Due to the high prevalence of osteoporosis in postmenopausal women, many authors have focused their efforts on identifying preventive and therapeutic strategies alternative to pharmacological treatment that can improve the bone health of this population. Among the most studied strategies is nutrition.

The relationship between nutrition and osteoporosis has been investigated at different levels: individual nutrients, foods as a combination of nutrients, and dietary patterns as a combination of foods. Promising results have been obtained at all these levels. Although many of the findings are preliminary, and further research is needed on mechanisms of action, dosage, or supplementation duration, nutrition plays a crucial role in bone health, with many of its components having a significant impact on bone health.
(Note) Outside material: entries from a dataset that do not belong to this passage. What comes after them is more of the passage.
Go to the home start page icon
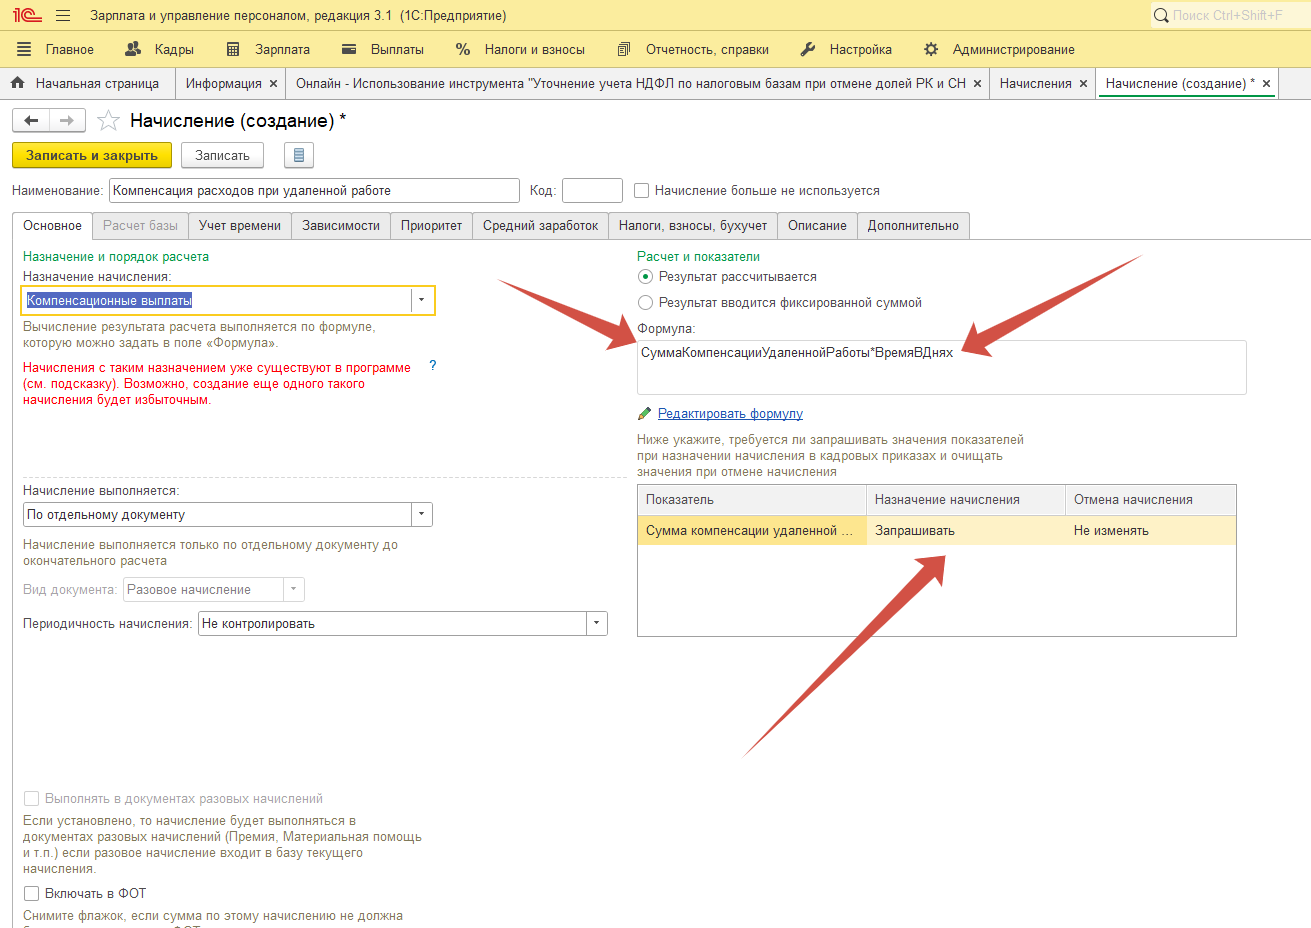 (x=19, y=83)
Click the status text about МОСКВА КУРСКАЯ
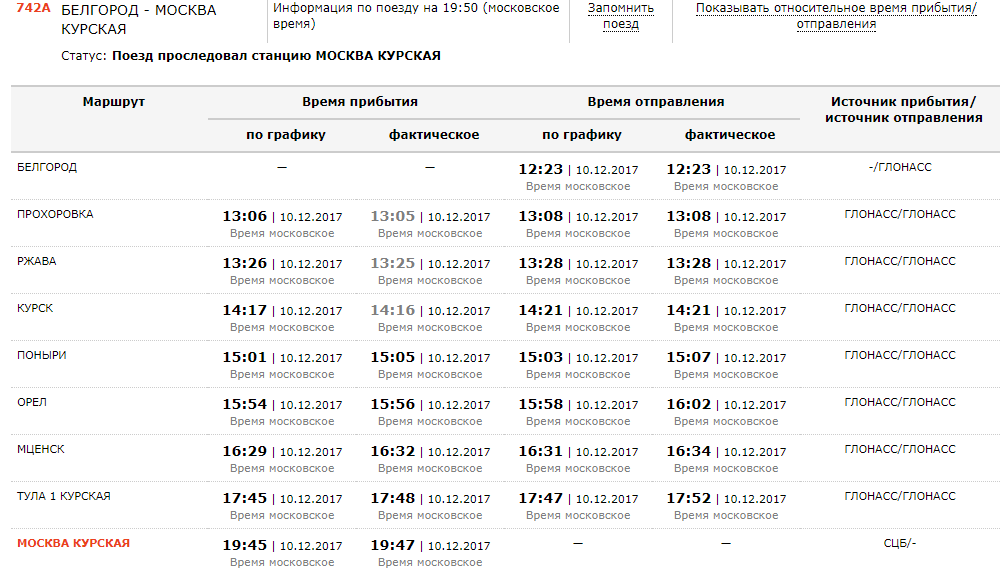This screenshot has height=575, width=1007. tap(276, 56)
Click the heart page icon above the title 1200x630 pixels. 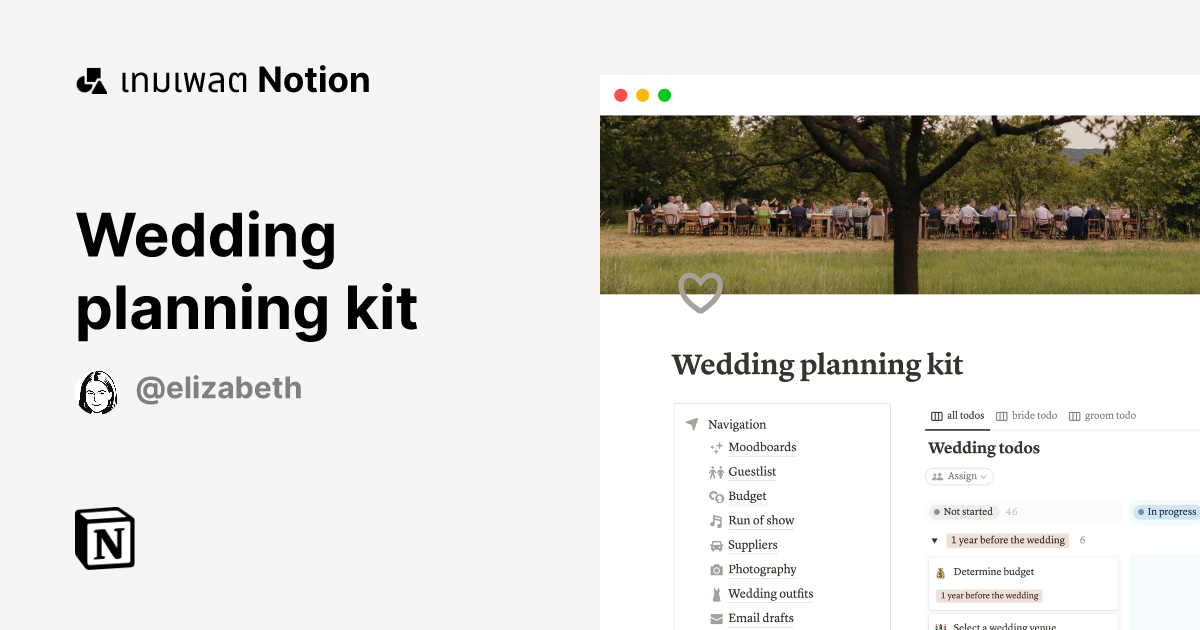pos(700,293)
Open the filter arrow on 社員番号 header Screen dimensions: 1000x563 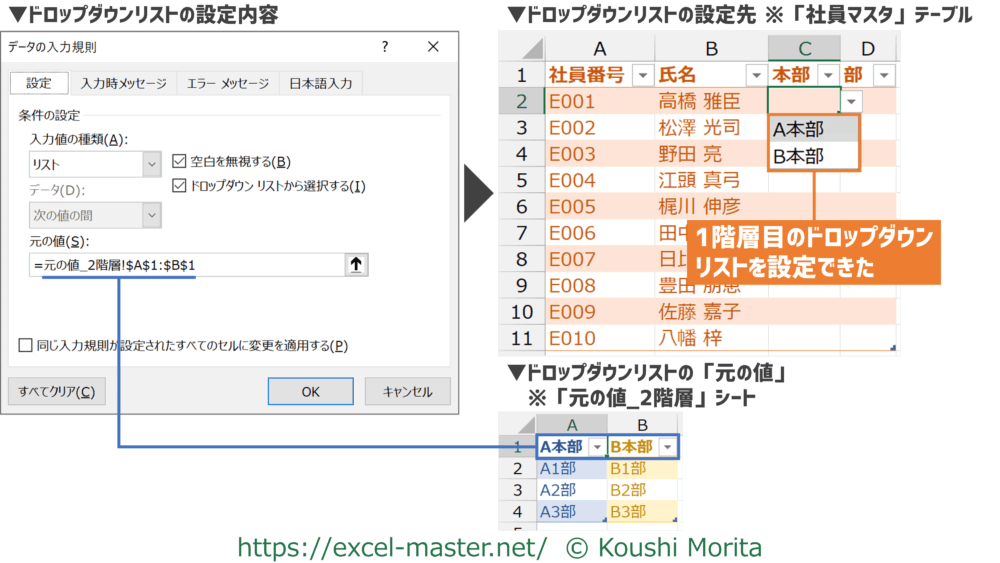(641, 76)
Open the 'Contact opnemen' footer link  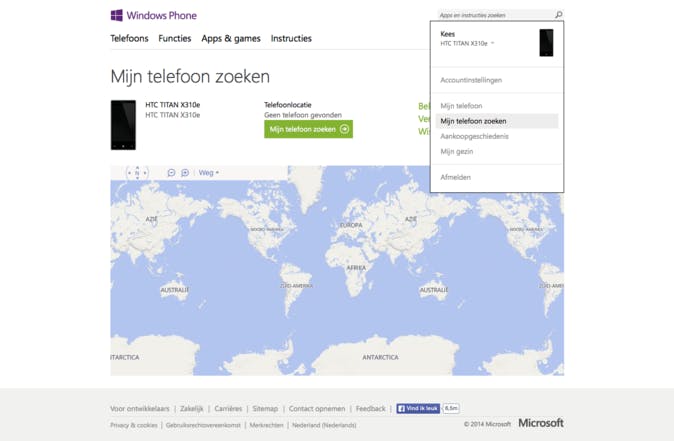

Figure 1 summarizes the participation of the different foods, and the nutrients they contain, discussed in the review on bone health. Those that positively influence bone health are represented in green and those that negatively influence bone health are represented in red.

Figure 1 Implication of different foods and nutrients on bone health.

Abbreviations: BMD, bone mineral density; DII, Dietary Inflammatory Index; DXA, dual-energy X-ray absorptiometry; IGF-1, insulin-like growth factor 1; MD, Mediterranean diet; PTH, parathyroid hormone; PUFA, polyunsaturated fatty acids; ROS, reactive oxygen species; SFA, saturated fatty acids.

However, the dietary matrix presents some complexity due to the interactions between different nutrients. Therefore, it would be interesting to design and study dietary patterns focused on bone health that can prevent osteoporosis from an early age and even serve as part of the treatment once the disease is established.

Currently, based on the available scientific evidence, it seems reasonable to recommend, both for preventive and therapeutic purposes, a varied diet based on the Mediterranean diet pattern. This diet is rich in fruits and vegetables, legumes, fatty fish, whole grains, dairy, nuts, and olive oil. Additionally, limiting the consumption of ultraprocessed products and avoiding excessive caffeine intake is crucial.

Disclosure

The authors report no conflicts of interest in this work.